NVIDIA DOCA DPA GDB Server Tool

This document describes the DPA GDB Server tool.

Note

The DPA GDB Server Tool is currently supported at beta level.

Note

The DPA GDB Server Tool is unsupported for non-crypto-enabled SKUs.

The DPA GDB Server tool (dpa-gdbserver) enables debugging FlexIO DEV programs.

DEV programs for debugging are selected using a token (8-byte value) provided by the FlexIO process owner.

Note

Any GDB, familiar with RISC-V architecture, can be used for the debug. Refer to this page for information how to work with GDB.

Glossary

Term

Description

PUD

Process under debug. DEV-side processes intended for debug.

EU

Execution unit (similar to hardware CPU core)

DPA

Data path accelerator

RPC

Remote process communication. Mechanism used in FlexIO to run DEV-side code instantly. Runtime is limited to 3 seconds.

HOST

x86 or aarch64 Linux OS which manages dev-side code (i.e., DEV)

DEV

RISC-V code, loaded by HOST into the DPA's device. Triggered to run by different types of interrupts. DEV side is directly connected to ConnectX adapter card.

GDB

GNU Project debugger. Allows users to monitor another program while it executes.

GDBSERVER

Tool for remote debug programs

RTOS

Real-time operation system running on RISC-V core. Manages handling of interrupts and calls to DEV user processes routines.

RSP

Remote serial protocol. Used for interaction between GDB and GDBSERVER.


Known Limitations

  • DPA GDB technology does not catch fatal errors. Therefore, if a fatal error occurs, core dump (created by flexio_coredump_create()) should be used.

  • DPA GDB technology does not support Outbox access. GDB users cannot write to Doorbell or to Window configuration areas.
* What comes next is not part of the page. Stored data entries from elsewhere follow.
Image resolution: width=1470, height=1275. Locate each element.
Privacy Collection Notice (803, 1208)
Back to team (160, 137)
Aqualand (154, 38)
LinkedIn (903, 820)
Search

  • DPA GDB technology does not support Window access. Read/write to Window memory does not work properly.

  • The host part of the DPA application has no way of knowing whether the PUD is halted by the debugger. This makes tracing the code impossible when execution time is limited by the HOST (e.g., RPC code).

Token

The process under debug (PUD) can expose a debugging token. Every external process, using this token, get full access to the process with given token. To not show it constantly (e.g., for security reasons), users can modify their host application temporary. See flexio_process_udbg_token_get().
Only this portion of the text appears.